Converting HTML to text is a simple and tedious process. HTML files are text files with an .html or .htm extension. There are several ways to remove HTML and keep the text of the web page. HTML tags must be removed from the file. Third-party software can strip the HTML tag file; a user can delete the tags in a text editor or copy the text from a browser and paste it without formatting into a text editor.
Copy and paste the text
- Open the .html file in the browser by clicking “File” and “Open File”.
- Select the text by clicking on the page and drag the cursor over the text to highlight the text. Press “Ctrl-C” (“Command-C” on a Mac) to copy the text.
- Open a text editor, such as Notepad on Windows or TextEdit on Mac OS X. Click “Edit” and select “Paste.” A simple text editor like Notepad will automatically strip the HTML tags in the text. However, if you are using a more powerful Word processor as a text editor such as Word, then you will need to choose “Paste Special” and paste as plain text or “text only” to remove the formatting.
Use of Third Party Software
- Download the third-party software of your choice that strips the HTML tags in the text, Like Doxillion Document Converter Software and HTMLAsText.

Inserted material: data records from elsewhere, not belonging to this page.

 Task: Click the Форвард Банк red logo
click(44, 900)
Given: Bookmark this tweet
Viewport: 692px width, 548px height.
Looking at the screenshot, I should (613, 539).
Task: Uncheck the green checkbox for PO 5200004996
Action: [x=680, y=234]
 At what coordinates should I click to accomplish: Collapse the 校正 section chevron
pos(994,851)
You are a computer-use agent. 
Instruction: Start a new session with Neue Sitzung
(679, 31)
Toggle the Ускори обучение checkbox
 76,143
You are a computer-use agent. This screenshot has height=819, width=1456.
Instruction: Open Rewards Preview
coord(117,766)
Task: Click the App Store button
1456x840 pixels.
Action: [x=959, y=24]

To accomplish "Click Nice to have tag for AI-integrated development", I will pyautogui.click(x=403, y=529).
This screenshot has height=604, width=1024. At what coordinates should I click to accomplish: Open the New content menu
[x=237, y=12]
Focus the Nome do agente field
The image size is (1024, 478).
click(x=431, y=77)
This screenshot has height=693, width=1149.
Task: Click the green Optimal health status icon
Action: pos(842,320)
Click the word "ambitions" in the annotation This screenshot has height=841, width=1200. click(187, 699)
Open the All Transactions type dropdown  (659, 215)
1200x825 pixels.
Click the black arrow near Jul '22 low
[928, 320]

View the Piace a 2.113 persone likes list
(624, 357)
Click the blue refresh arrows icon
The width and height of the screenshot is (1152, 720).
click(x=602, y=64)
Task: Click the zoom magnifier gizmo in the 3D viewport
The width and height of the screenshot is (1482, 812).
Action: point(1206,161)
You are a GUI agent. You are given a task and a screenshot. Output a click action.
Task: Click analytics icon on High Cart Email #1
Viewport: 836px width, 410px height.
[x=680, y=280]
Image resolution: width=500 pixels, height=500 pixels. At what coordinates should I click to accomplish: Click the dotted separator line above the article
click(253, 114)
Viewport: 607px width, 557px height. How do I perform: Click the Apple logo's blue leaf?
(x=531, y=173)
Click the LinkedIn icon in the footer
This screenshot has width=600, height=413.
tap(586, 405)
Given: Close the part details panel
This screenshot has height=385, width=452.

- Open the file in the third-party software. Depending on the software, you may need to open the file with “File” and “Open” to open the file. Some programs may require you to click “Browse” to load the export file.
- Click “OK” or “Save” or “Convert”, depending on the software, to start the conversion process.
Remove tags in a text editor
- Open the file in a text editor by clicking “File” and “Open.”
- Find the <body> tag in the file. Remove everything from the <body> tag above. This information is for the browser to parse the file for display and is not part of the text.
- Look for the </body> tag near the bottom of the document. Delete this and any tags below it.
- Remove all words and code between less than (<) and greater than (>) symbols and the symbols themselves. These are the HTML tags. If your text editor has a search and replace in the “Edit” menu, search for “<*>” and replace it with a blank field. The asterisk is a wildcard that will cover any text between the two symbols.